=== What this task involves ===
Return every line of the data exactly as it appears.

╭─ Study material

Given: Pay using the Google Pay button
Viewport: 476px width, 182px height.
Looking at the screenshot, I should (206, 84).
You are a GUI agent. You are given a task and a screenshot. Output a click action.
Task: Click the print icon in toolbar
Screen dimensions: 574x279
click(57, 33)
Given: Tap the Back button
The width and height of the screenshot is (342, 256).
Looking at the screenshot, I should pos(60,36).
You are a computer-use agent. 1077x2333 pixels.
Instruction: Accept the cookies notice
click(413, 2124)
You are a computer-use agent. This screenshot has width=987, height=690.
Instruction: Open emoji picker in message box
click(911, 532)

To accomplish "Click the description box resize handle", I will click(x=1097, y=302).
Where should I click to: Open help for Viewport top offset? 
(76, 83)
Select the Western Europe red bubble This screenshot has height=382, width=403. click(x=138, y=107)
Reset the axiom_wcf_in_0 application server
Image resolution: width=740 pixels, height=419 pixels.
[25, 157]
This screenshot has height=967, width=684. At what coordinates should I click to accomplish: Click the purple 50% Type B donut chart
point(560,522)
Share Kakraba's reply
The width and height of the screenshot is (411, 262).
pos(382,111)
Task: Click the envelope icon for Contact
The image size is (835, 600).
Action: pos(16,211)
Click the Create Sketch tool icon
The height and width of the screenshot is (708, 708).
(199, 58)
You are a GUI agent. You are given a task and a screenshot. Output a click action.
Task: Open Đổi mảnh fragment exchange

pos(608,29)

╰─

=== The completed task ===
Given: Pay using the Google Pay button
Viewport: 476px width, 182px height.
Looking at the screenshot, I should (206, 84).
You are a GUI agent. You are given a task and a screenshot. Output a click action.
Task: Click the print icon in toolbar
Screen dimensions: 574x279
click(57, 33)
Given: Tap the Back button
The width and height of the screenshot is (342, 256).
Looking at the screenshot, I should pos(60,36).
You are a computer-use agent. 1077x2333 pixels.
Instruction: Accept the cookies notice
click(413, 2124)
You are a computer-use agent. This screenshot has width=987, height=690.
Instruction: Open emoji picker in message box
click(911, 532)

To accomplish "Click the description box resize handle", I will click(x=1097, y=302).
Where should I click to: Open help for Viewport top offset? 
(76, 83)
Select the Western Europe red bubble This screenshot has height=382, width=403. click(x=138, y=107)
Reset the axiom_wcf_in_0 application server
Image resolution: width=740 pixels, height=419 pixels.
[25, 157]
This screenshot has height=967, width=684. At what coordinates should I click to accomplish: Click the purple 50% Type B donut chart
point(560,522)
Share Kakraba's reply
The width and height of the screenshot is (411, 262).
pos(382,111)
Task: Click the envelope icon for Contact
The image size is (835, 600).
Action: pos(16,211)
Click the Create Sketch tool icon
The height and width of the screenshot is (708, 708).
(199, 58)
You are a GUI agent. You are given a task and a screenshot. Output a click action.
Task: Open Đổi mảnh fragment exchange

pos(608,29)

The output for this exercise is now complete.